== Task prompt ==
Copy out the rows from the line containing "Given: Click the" through the line containing "Show help for", unchanged.

== Records for processing ==
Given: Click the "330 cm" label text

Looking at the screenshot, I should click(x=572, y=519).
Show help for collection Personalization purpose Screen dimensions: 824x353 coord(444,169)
==
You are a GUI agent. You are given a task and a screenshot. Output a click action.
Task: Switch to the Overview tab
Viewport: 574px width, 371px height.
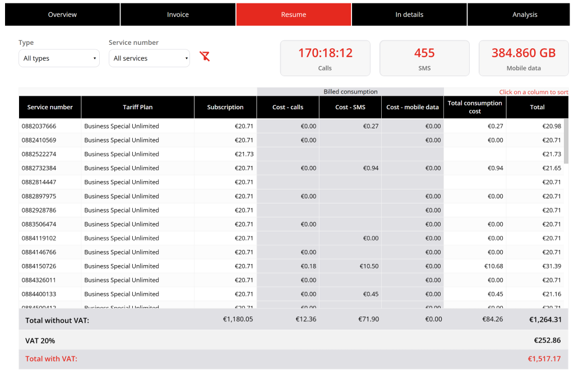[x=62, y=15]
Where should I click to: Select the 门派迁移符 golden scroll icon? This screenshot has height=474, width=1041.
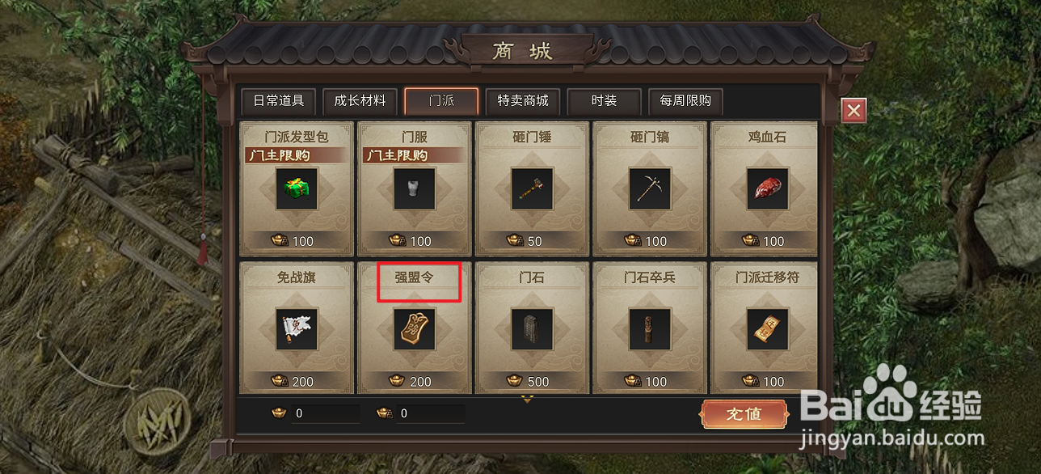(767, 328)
---
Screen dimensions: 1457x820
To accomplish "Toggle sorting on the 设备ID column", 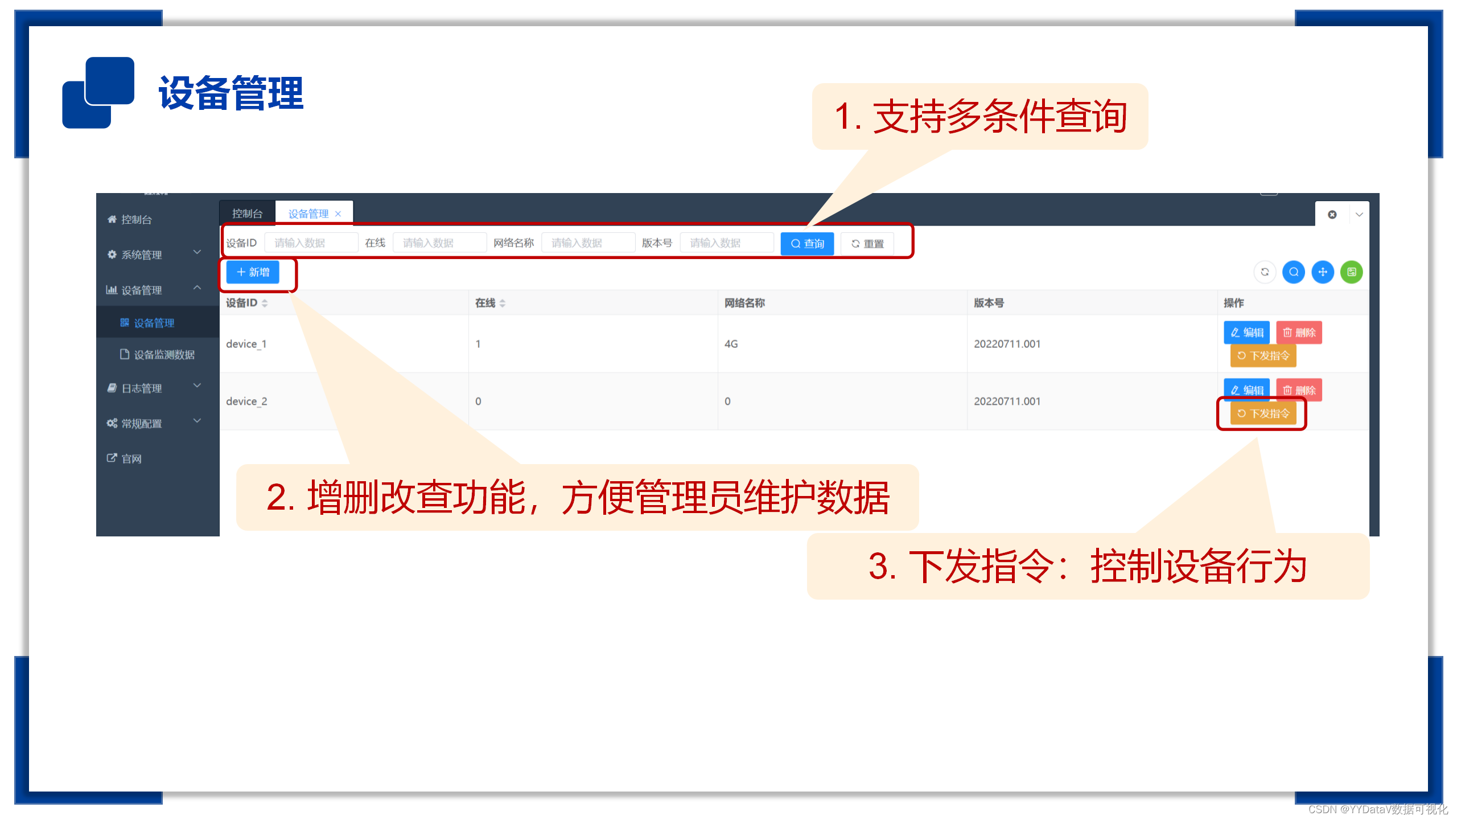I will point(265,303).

== Written answer ==
Given: Click the "330 cm" label text

Looking at the screenshot, I should click(x=572, y=519).
Show help for collection Personalization purpose Screen dimensions: 824x353 coord(444,169)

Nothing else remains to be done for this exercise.